NASA released the first set of pictures on 26 September. Many, including Subramanian, a mechanical engineer based in Chennai, immediately got to work.
“It was something challenging as even NASA couldn’t find out. So why can't we try out? And that's the thought that led me to search for Vikram lander,” he told Swarajya soon after NASA named him in its press release.
A graduate of the Government College of Engineering in Tamil Nadu’s Tirunelveli district, Subramanian works for an “L & IT Architect” in Chennai.
“I am crazy about rockets from my childhood and never missed watching a rocket launch on television until I reached college. That got interested and hooked me in space exploration always,” he wrote in an email.
Finding the hint, which he passed on to NASA, wasn’t easy, Subramanian said.
“There was no data available about the path of Vikram lander. I eventually concluded it would have come from North Pole as one of the tweets from Cees Bassa (astronomer ASTRON, the Netherlands Institute for Radio Astronomy) said Vikram has crossed North Pole of Moon,” he told this correspondent.
Subramanian “searched NASA’s pictures for four to five days, every night”.
He got “false positives” initially and was corrected by Twitterati. One such tweet led him to a reddit forum, where he got the information he was looking for.
Then, from ISRO’s “live images”, Subramanian concluded that the Vikram lander must have “stopped short of around 1 km from the landing spot so it eventually lead to me searching around 2 square km around the landing area,” he wrote.
“I searched around North of the landing spot as Vikram approached the landing spot only from North and though there was lot of false positives,” he added.
But, eventually, Subramanian spotted a little bright spot and contacted the scientists working with the LRO’s camera.
“I found a tiny little dot. After comparing with LRO images from the last 9 years, which confirmed it would be the debris, I reached out NASA,” he said.
After receiving the information, LRO scientists scoured the area in which Subramanian had spotted the bright pixel. They compared the images of the area taken before the Vikram lander’s attempted soft-landing and those taken by the LRO camera on 11 November (over a month after the hard landing).
In the process, NASA was able to find the spot of impact nearly 2,500 feet southeast of Vikram lander’s designated landing site, “and a spray of debris emanating outward”.
It was one of these pieces of debris that Subramanian had located.
The debris he spotted (marked ‘S’ in the picture below) is around 750 metres northwest of the main crash site of the Vikram lander. It was a single bright pixel identification in the first mosaic (1.3 metre pixels, 84 degree incidence angle) that had been released by NASA as early as 26 September.
John Keller, the deputy project scientist for the LRO project, confirmed Surbamanian’s contribution. “Thank you for your email informing us of your discovery of debris from the Vikram lander. The LRO team confirmed that the location does exhibit changes in images taken before and after the date of the landing,” he wrote to him.
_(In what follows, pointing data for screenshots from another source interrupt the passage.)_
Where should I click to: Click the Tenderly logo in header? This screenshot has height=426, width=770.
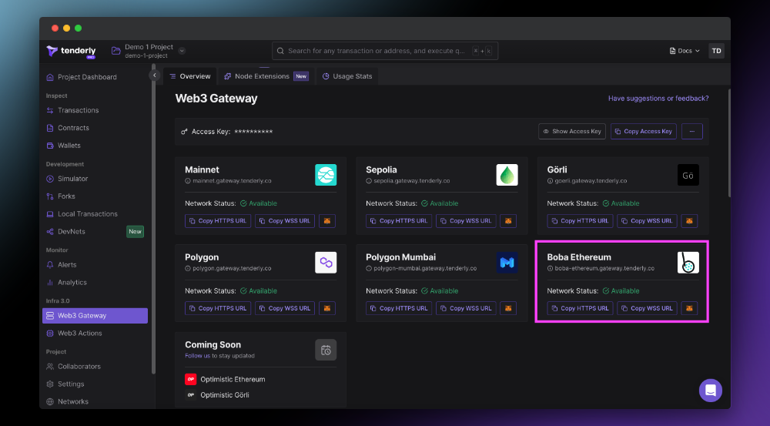[x=71, y=51]
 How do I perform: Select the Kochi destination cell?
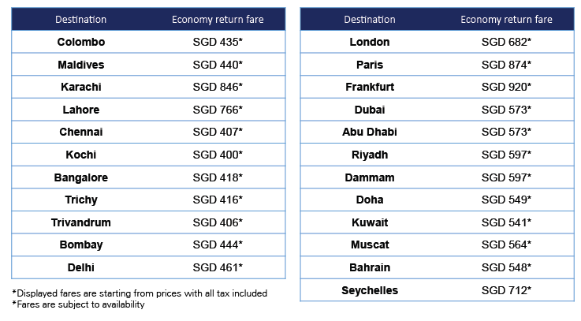(80, 155)
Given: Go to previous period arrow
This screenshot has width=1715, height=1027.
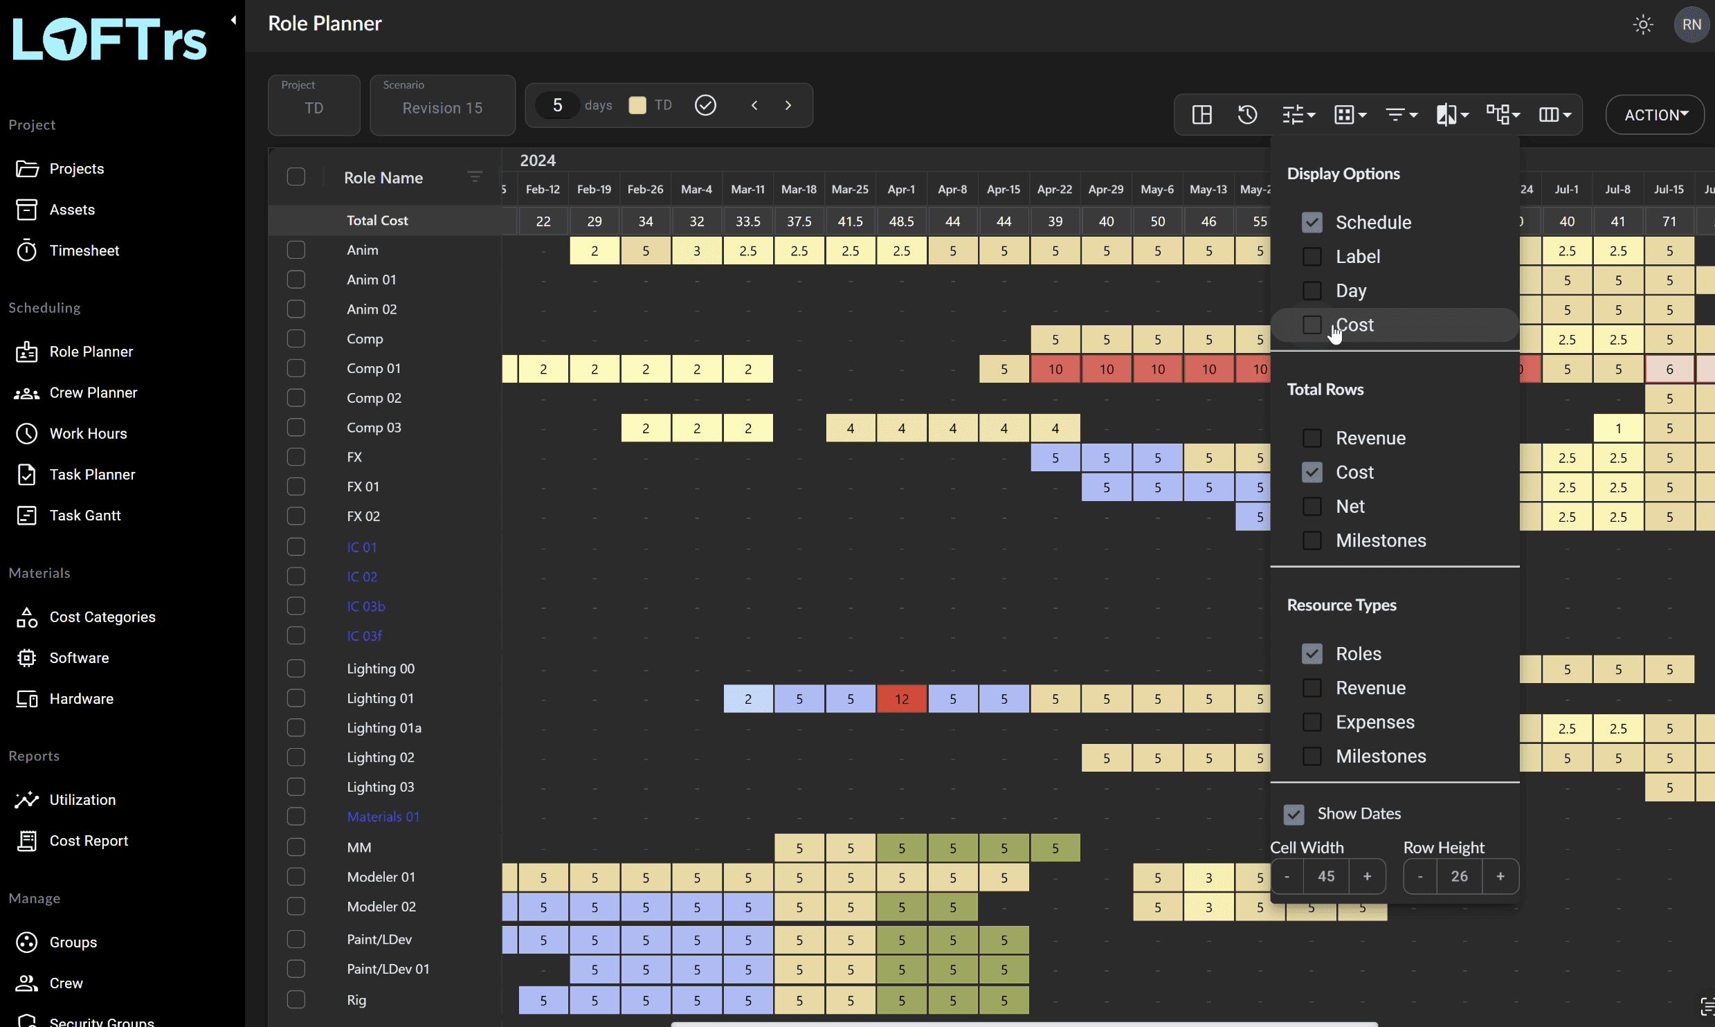Looking at the screenshot, I should coord(754,105).
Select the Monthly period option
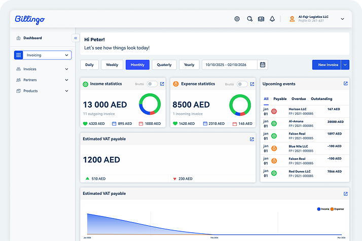 [x=137, y=65]
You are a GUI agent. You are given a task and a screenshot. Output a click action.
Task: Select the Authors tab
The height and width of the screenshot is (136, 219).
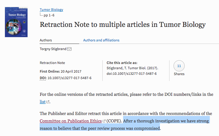46,40
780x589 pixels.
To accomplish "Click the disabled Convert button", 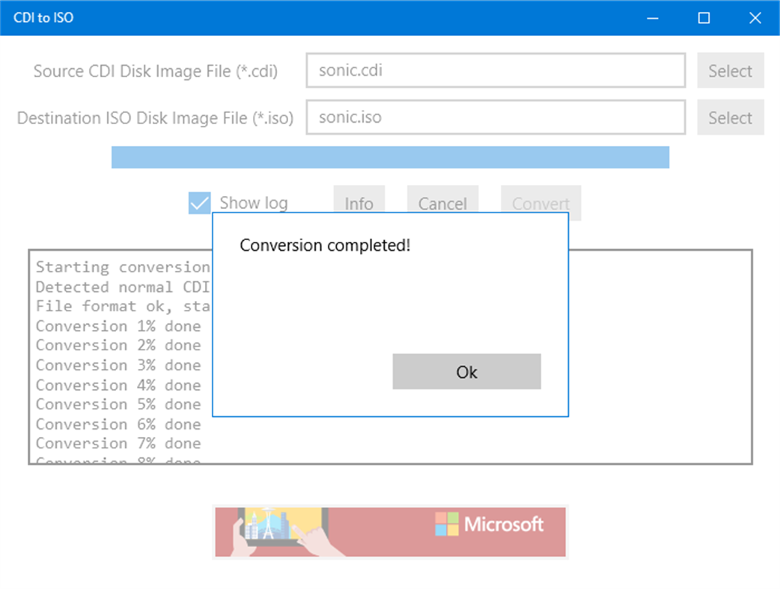I will point(540,203).
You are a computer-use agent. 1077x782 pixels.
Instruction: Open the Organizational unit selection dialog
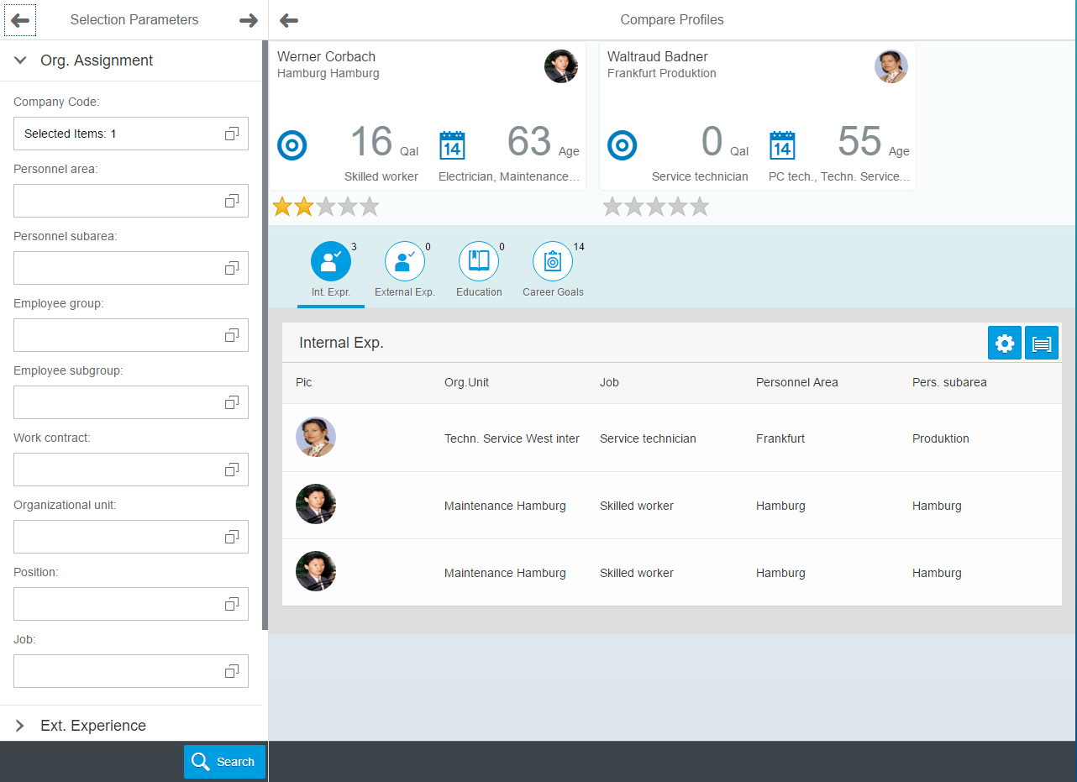tap(232, 536)
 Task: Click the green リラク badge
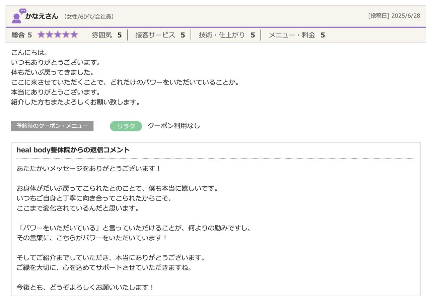126,126
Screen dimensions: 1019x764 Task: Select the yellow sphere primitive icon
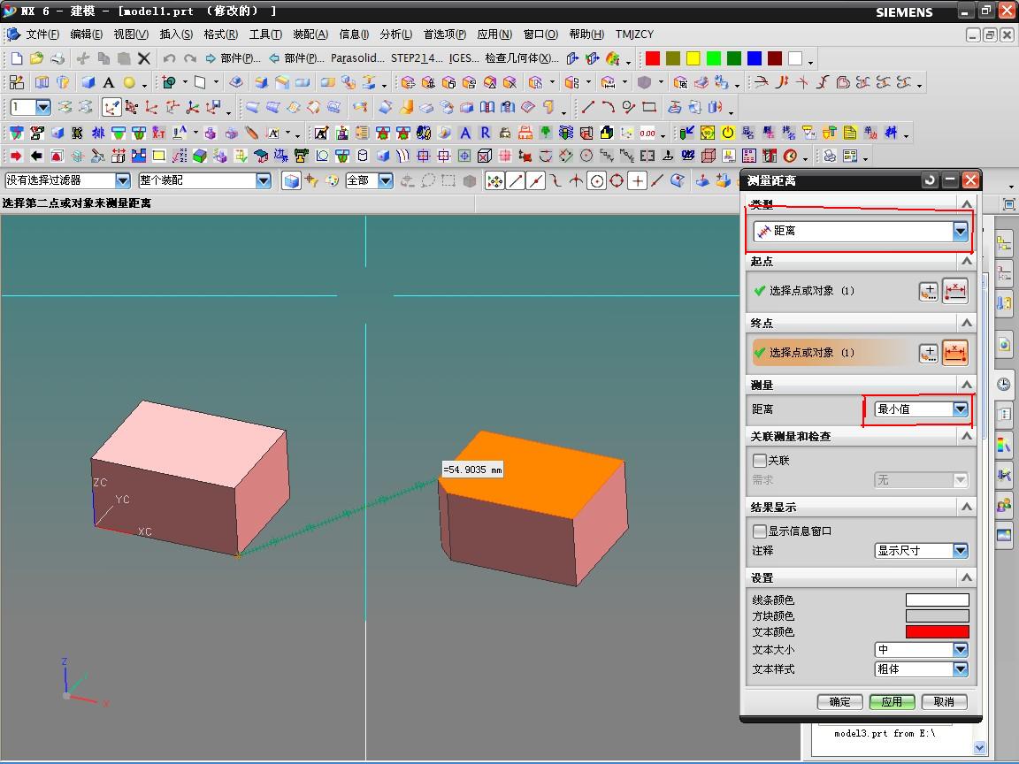129,82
“Using the information, the LRO team did additional searches in this area and located the site of the primary impact as well as other debris around the impact location and has announced the sighting on the Nasa and ASU pages where you have been given credit for your observation,” he wrote to Subramanian.
Subramanian says he couldn’t have spotted the debris without LRO data.
“They (LRO’s team) replied only today after they confirmed. The surface was not illuminated and I do know that before going public they need to be 100 per cent sure that it was Vikram lander. So I was waiting for the confirmation and eventually got it today,” he told Swarajya.
“I don't think Vikram lander would have made such impact on minds of Indian public if it had landed successfully,” Subramanian added.